A 400 kg steel shutter which was placed on the ground was required to be lifted. The banksman, noticed that he could not insert the lifting gear hook onto the lifting point because it was too close to the ground. What he did, he instructed a fellow worker to insert a ledger beneath the frame and to lift it a few centimeters for him to attach the hook. While the worker is trying to attach the lifting gear, the shutter slipped off the ledger trapping and fractured the worker's left hand finger. The accident occurred due to an unsafe act on the part of a competent banksman.

Risk Controls
To reduce possible risk of danger to life or injury to persons resulting from lifting of heavy equipment, the following measures need to be ensured:
  • Ensure manual lifting of heavy loads is avoided.
  • Ensure proper stacking stands are provided for all material stored on site or placed on wooden pieces to prevent accidental shifting of material.
  • Ensure the risk assessment and method statement addresses all possible hazards relating to the task being undertaken.
  • Ensure adequate toolbox talks are provided to workmen on the dangers and risks involved in manual lifting of loads.
  • Ensure competent supervisor to carry out inspection of the specific task relating to the activity prior to lifting.

"Placement of the shuttering should be on blocks so lifting points don't get blocked."

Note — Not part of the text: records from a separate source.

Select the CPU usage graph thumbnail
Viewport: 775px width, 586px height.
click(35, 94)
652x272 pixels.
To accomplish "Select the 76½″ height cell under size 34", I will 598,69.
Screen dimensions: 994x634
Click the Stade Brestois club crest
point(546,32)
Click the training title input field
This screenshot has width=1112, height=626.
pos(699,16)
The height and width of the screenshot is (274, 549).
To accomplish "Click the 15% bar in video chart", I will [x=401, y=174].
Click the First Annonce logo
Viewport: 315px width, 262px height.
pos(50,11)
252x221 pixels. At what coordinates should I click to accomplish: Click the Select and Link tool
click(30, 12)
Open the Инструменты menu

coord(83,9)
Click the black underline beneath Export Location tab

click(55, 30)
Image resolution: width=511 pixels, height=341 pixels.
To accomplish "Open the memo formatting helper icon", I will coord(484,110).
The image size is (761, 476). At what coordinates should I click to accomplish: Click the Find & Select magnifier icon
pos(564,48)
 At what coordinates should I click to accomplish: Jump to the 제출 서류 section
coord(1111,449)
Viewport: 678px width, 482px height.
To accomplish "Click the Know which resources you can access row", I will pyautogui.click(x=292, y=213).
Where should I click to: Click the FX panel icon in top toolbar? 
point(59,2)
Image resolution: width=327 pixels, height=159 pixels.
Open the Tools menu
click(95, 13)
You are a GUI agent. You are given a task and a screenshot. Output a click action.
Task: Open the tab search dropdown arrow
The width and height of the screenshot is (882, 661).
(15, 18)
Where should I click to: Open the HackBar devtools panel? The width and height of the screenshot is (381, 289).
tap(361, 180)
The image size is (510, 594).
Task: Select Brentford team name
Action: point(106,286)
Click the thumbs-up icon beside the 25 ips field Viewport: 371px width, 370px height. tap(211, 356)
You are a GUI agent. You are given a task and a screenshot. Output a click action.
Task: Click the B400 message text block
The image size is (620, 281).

A 500 tonne mobile crane was lifting a "Megashore 'A' Frame" to level 8 to allow the works to continue. While the 'A' frame was being lifted, a foot plate located on the bottom of the leg of the 'A' frame caught the underside of a 3.6 m RMD beam. The beam was positioned in 2 'U' heads on the rapid shore tower. The collision caused the beam to lift out of the 'U' heads and fall to the ground floor level, into a barricaded area. There were no injuries.

Factors of the Near Miss Incident:
  • Riggers are not vigilant during the lifting operation.
  • Beam not secured during erection process as required by the drawings.
  • Briefings were not conducted on correct method of erection.

Lessons Learned:
  • All slim shore beams are to be secured to the 'U' heads during installation.
  • Supervisors are to be ensure that Tool Box Talks (TBT) must be carried out on correct method of operation prior to shift starting.
Safety Instruction:
All sites are to be undertake a review on all lifting operations to ensure work method statements and risk assessments are relevant to the operation and that riggers and scaffolders are following the erection process. Riggers to receive Tool Box Talks (TBT) regarding the need to remain vigilant throughout all lifting operations.

"Banksman needed for crane sightings and operational assistance, lifting plan to be in place, supervision required during operation. Lifting plans should cover rigger duties. Lifting plans to be documented and approved by competent person prior to lift taking place. Competent supervisor with knowledge of lifting practice to be present during lifting operation. Competency of Riggers to be regularly assessed."